The FPOBA aired at 8 pm on Monday nights and owned that slot. For damn near it's entire run America ran like clockwork on Monday night:
8pm: FPOBA
8:30 pm: Blossom (not as unanimous as Fresh Prince but still owned that slot)
9pm: Monday Night Football (Al, Frank, and Dan Edition)
Will had crossover appeal unlike any rapper did to that point, and was the first to engulf the nation with both his acting and music since The Rat Pack of Sinatra, Martin, etc of the 1950s.
Therefore he didn't need to wild out with curses or violence in his music because he didn't need to market himself to the "rough urban" niche, and he would have been a fool if he chose to do so. Suburban housewives who watched FPOBA buy music too (to paraphrase Michael Jordan) so why not put music out there for them to purchase comfortably and also for those white folk who may have had a curiosity into hip hop but felt uneased by the gratuitous use of the n word. Will Smith's music would have been a perfect transitionary point for both groups.

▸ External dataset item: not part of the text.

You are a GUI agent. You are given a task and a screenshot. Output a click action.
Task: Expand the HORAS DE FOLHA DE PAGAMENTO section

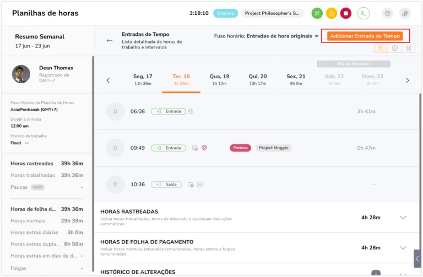click(403, 248)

Not to mention Will the character became such an ubiquitous entity for Will Smith the human that he couldn't go from "All American good kid with a million dollar smile who's living right" from the TV show to "Violent, gun-toting misogynist who don't give a fukk." in the studio. The stark contrast would not have sat well with his consumer base. I was a teen in 90s NYC and can tell you no one was bumping Will Smith at a time qhen Biggie, Pac, and the Wu reigned supreme. Will was doing numbers, so you know it was other demographics grabbing his music at a rapid pace off the record store shelves. We had no problem at laughing at the antics of goofy Will on a Monday night, but would have gave thugged out Will no burn whatsoever on a Friday evening. What started as a character portrayed by Smith eventually became the overarching definition of Will Smith the man just a few seasons in. He WAS The Fresh Prince of Bel Air, no matter how creatively trapped he may or may not have felt.
And in many ways he still is The Fresh Prince of Bel Air, and it's that's identification of him that catapulted him to stratospheres of stardom rarely touched. It's why "The Slap" became a world-stopping moment for damn near a month. The where and what of it obviously contributed, but that it involved America's Fresh Prince as the aggressor (and not, say a Shia Lebouf or Sean Penn, two guys known for hot tempers) was one of those "peel back the curtain" moments of uncomfortable truths that leave onlookers speechless, like the school valedictorian beating someone to a pulp instead of the bully. Up until the Oscars moment America still saw the "Will Smith" who would threaten to smack Carlton jokingly, flash his amazing smile 10 minutes later, and who always came out the good-guy winner at the end of a 30 minute farce. That night they saw the death of that character and it was jarring for many to witness, especially live.
Aggression was never going to be his calling card. Contemporary society has changed for the bleeker and with cynicism ratcheted up we will probably never see a "clean" rapper put up "Will Smith numbers" ever again.